Acute hydrogen sulphide incidents — the collapsed operator, the rescue that became a recovery — are the events that prompt investigations and generate reports. They are serious, and they deserve the attention they receive.

But chronic low-level exposure is a risk that accumulates quietly and is far more widespread.

Operators who work regularly in environments with elevated hydrogen sulphide concentrations — below the acute threshold, but above safe long-term limits — experience neurological effects, respiratory degradation, and fatigue over time. The connection between their working environment and their declining health is rarely made explicitly, because the harm accumulates over years, not minutes.

This is the exposure profile that proper odour control addresses most comprehensively. By reducing baseline hydrogen sulphide concentrations in operational spaces — not just during confined space entries, but throughout the working day — foul-air management protects operators from the risk they face not in exceptional circumstances, but in the ordinary course of their work.

What Responsible Infrastructure Stewardship Requires

The practical implication is straightforward. When a new wastewater facility is being designed, or an existing one rehabilitated, the question of operator exposure to hydrogen sulphide must be answered as a design requirement — not deferred to an operational procedure.

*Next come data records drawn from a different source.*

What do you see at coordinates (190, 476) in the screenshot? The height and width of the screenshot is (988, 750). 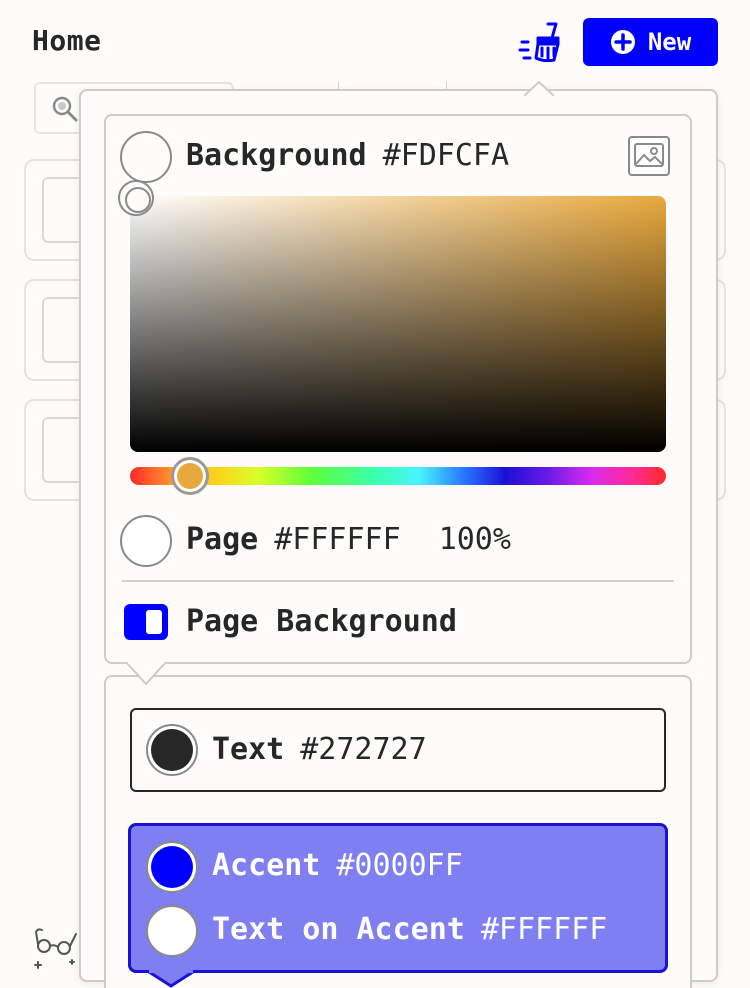 I see `hue-slider-handle` at bounding box center [190, 476].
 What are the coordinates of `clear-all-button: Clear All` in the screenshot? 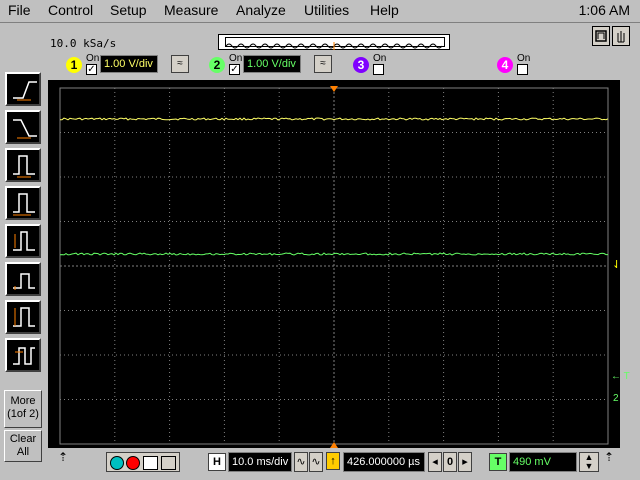 It's located at (23, 446).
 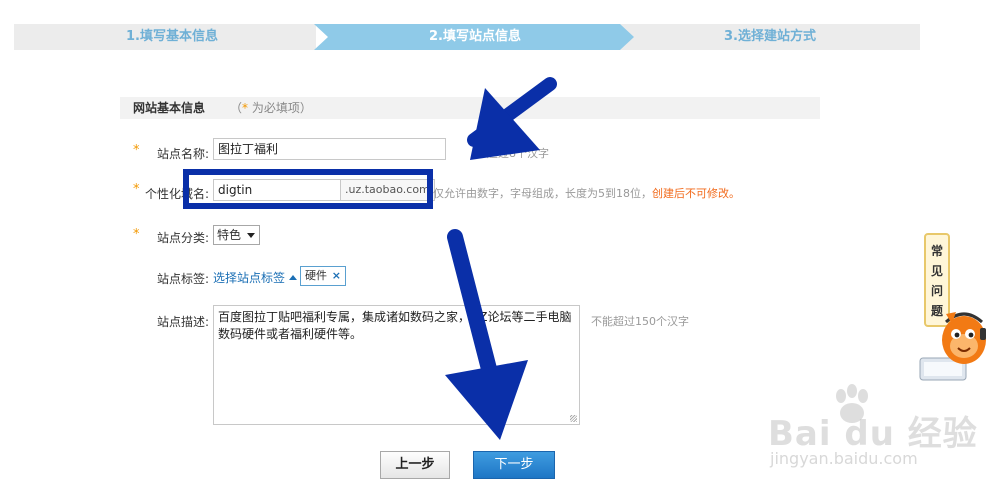 I want to click on prev-step-button: 上一步, so click(x=415, y=465).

What are the expected H₂S concentrations in the operational spaces? What ventilation rates are required to maintain those spaces below permissible exposure limits during normal operations? What extraction and containment measures will reduce the load in those spaces before operators enter them?

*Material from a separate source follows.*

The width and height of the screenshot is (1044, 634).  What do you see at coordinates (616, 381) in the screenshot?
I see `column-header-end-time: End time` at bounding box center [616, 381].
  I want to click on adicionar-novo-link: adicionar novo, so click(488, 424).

These are engineering questions with engineering answers. They belong in the design brief alongside hydraulic capacity, structural loading, and process performance. A facility that meets every technical performance standard but exposes its operators to harmful atmospheric conditions has not met its design obligations.

Municipalities, as employers, carry the legal responsibility for those operators. Engineers and consultants, as the professionals who shape design briefs and specifications, carry a professional responsibility to raise these questions and ensure they are answered.

The Bottom Line

Hydrogen sulphide does not distinguish between a nuisance and a hazard based on how it has been classified in a project budget. It is a toxic gas. It is present in virtually every wastewater facility. And the operators who maintain those facilities are exposed to it, every working day.

Odour control that reduces hydrogen sulphide concentrations in operational spaces is not a quality-of-life improvement for those operators. It is the delivery of a safe working environment — which is what the law requires, what responsible employers provide, and what the communities served by that infrastructure should be able to expect as a minimum standard.

The conversation in the planning meeting needs to change. Not from “we would like to address odour” to “we cannot afford not to address it” — but from “odour control” to what it actually is: occupational health and safety infrastructure.